§ Directive A
Rework the stretch from "April also brings" through "into the cap." in the morel hunting article, putting "sponge" wherever "honeycomb" appears.
§ Directive B
Recast every line of the entries that come after the morel article as a Markdown table with the columns Number and Text, where Number counts the lines and blank lines are skipped. Leave the pictures out.

§ Passage to read

Why you should hunt morel mushrooms in North Idaho

April brings all sorts of things to North Idaho; Easter, melted snow, April Fools’ Day, flowers, and Spring run-off. It always feels like a new beginning. It’s as if the world is waking up from a long, cold hibernation and shaking off the final remnants of winter.

April also brings morel mushrooms and the adventure that finding this fungi offers. Buckle up! Once you’re hooked on morel’s, it’s all over with.

Generally speaking, North Idaho morel hunting can begin as early as late March. More commonly, you will start seeing them pop up in mid-April. Much of it will depend on how early spring weather arrives. By mid-May, it’s all over with until next spring.

It is important to knock out a few safety tips in regards to mushrooms and the environment they live in. First, know how to identify them. If you’re not 100% sure, leave it alone. The wrong mushroom can make you very sick. There are several in-depth guides on how to identify a morel with a quick Google search. Basically, the main body looks like a honeycomb or brain. If you cut the bottom of the stem and peep into it, you should be able to see all the way into the cap.

Secondly, you can find morel’s in town but the best place to look is in the forested mountains outside of town. It’s spring, both black bears and grizzlies are coming out of a long hibernation, often with cubs. Go with a group, take bear spray or a firearm, and make a lot of noise. Don’t let this deter you, however. The wildlife wants nothing to do with you. Just don’t catch each other off guard. This is Idaho, if you are opposed to bear spray or firearms, I highly recommend staying home and purchasing mushrooms online.

When it comes to locating these gems, here is where my advice will differ from other related articles. You will hear and read a lot about South and North facing slopes, certain trees like aspens or elms, and mushroom hunting right after a rain storm. Here is my advice; leave no stone unturned and cover ground. I have found morel’s in places that are the exact opposite of where they should be, according to a lot of the research.

Look in the forest. Look under the brush, in open areas, near dead trees, near live trees, near fallen trees, and especially in the hole a fallen tree leaves when it is uprooted. Also, you know all the smoke we experience what seems like every August? Go find those burn areas and look there. Walk and search, crouch down, crawl. Different angles will surprisingly reveal mushrooms that you didn’t see while standing. Lastly, look intensely around the area in which you find one. They tend to be grouped together.

Hunting for morel mushrooms is a great way to spend time together as a family. We look forward to it every year and go to great lengths to find them. Gather everyone up and pack a lunch. I always have a crisp dollar bill that goes to whoever finds the first mushroom out of my daughters.

§ Dataset rows
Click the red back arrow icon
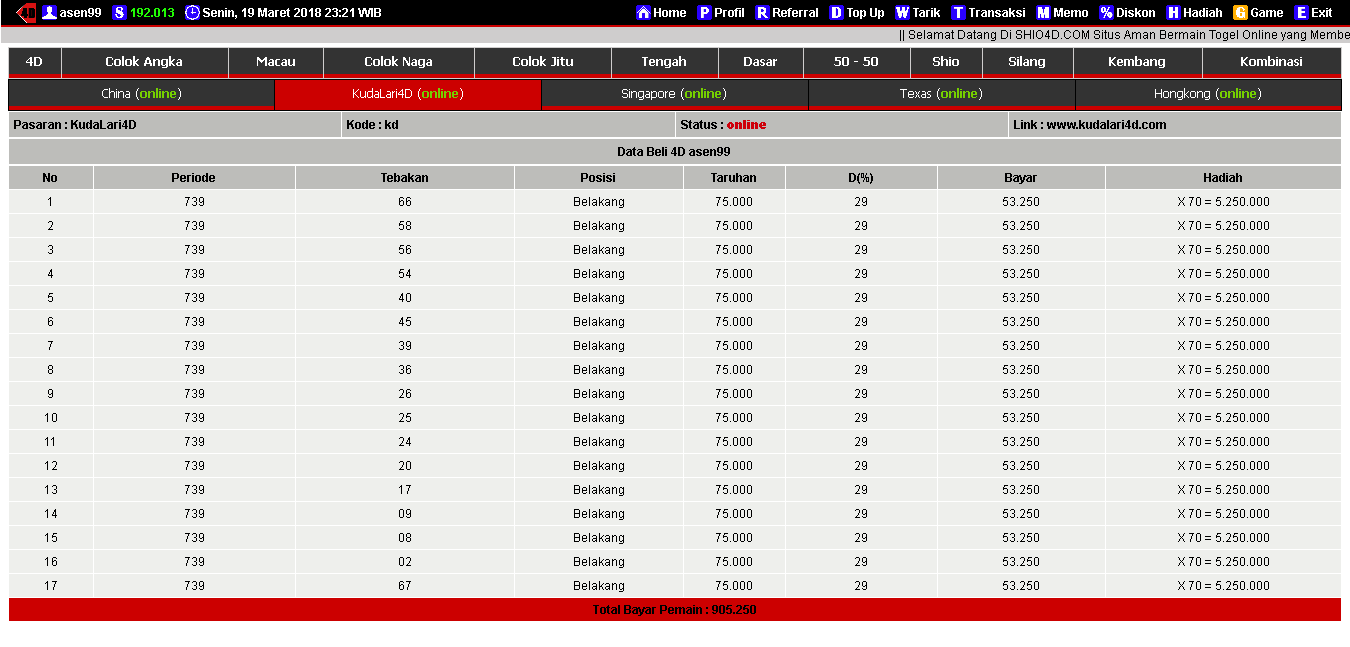The width and height of the screenshot is (1350, 647). pos(26,13)
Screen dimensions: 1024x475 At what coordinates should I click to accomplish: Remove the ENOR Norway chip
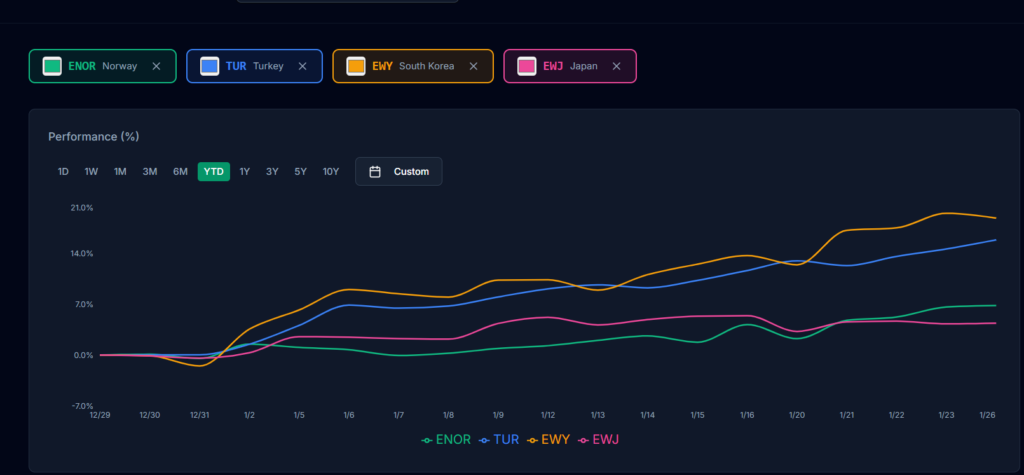tap(156, 66)
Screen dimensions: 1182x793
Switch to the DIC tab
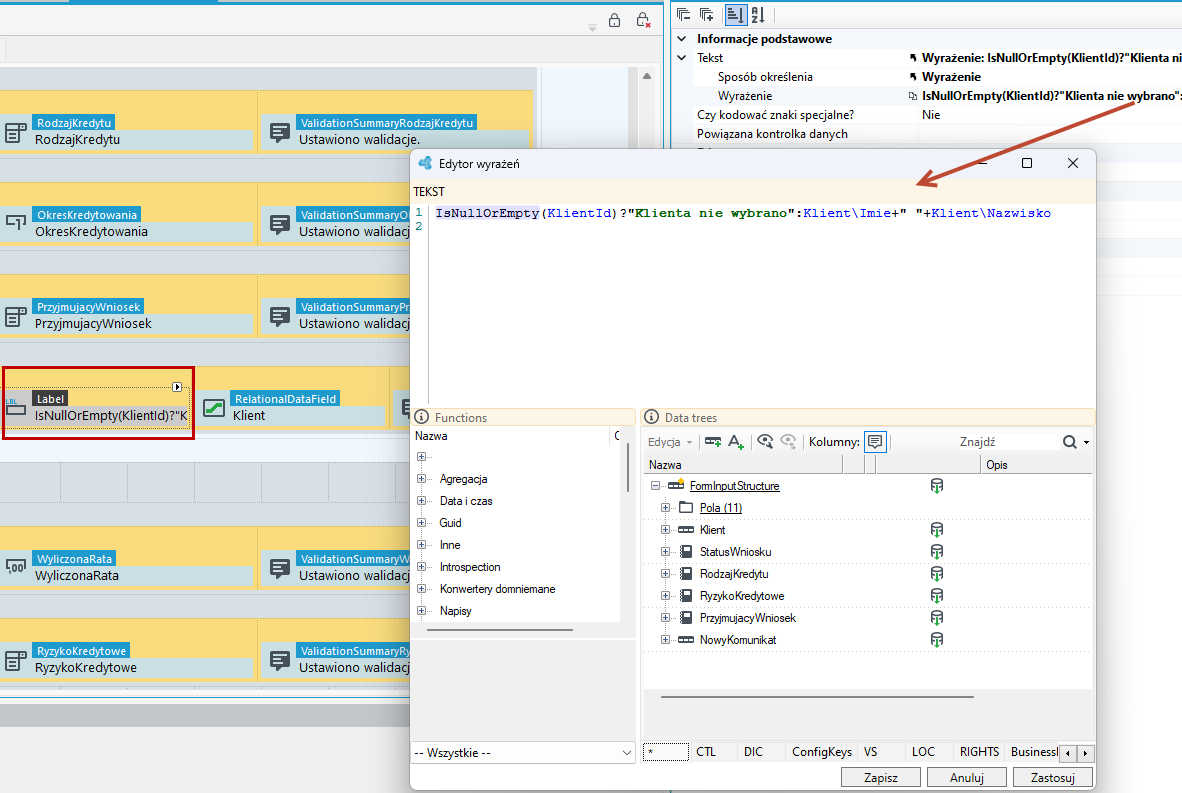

§ Result A
April also brings morel mushrooms and the adventure that finding this fungi offers. Buckle up! Once you’re hooked on morel’s, it’s all over with.

Generally speaking, North Idaho morel hunting can begin as early as late March. More commonly, you will start seeing them pop up in mid-April. Much of it will depend on how early spring weather arrives. By mid-May, it’s all over with until next spring.

It is important to knock out a few safety tips in regards to mushrooms and the environment they live in. First, know how to identify them. If you’re not 100% sure, leave it alone. The wrong mushroom can make you very sick. There are several in-depth guides on how to identify a morel with a quick Google search. Basically, the main body looks like a sponge or brain. If you cut the bottom of the stem and peep into it, you should be able to see all the way into the cap.

§ Result B
| Number | Text |
|---|---|
| 1 | Click the red back arrow icon |
| 2 | The width and height of the screenshot is (1350, 647). pos(26,13) |
| 3 | Screen dimensions: 1024x475 At what coordinates should I click to accomplish: Remove the ENOR Norway chip |
| 4 | tap(156, 66) |
| 5 | Screen dimensions: 1182x793 |
| 6 | Switch to the DIC tab |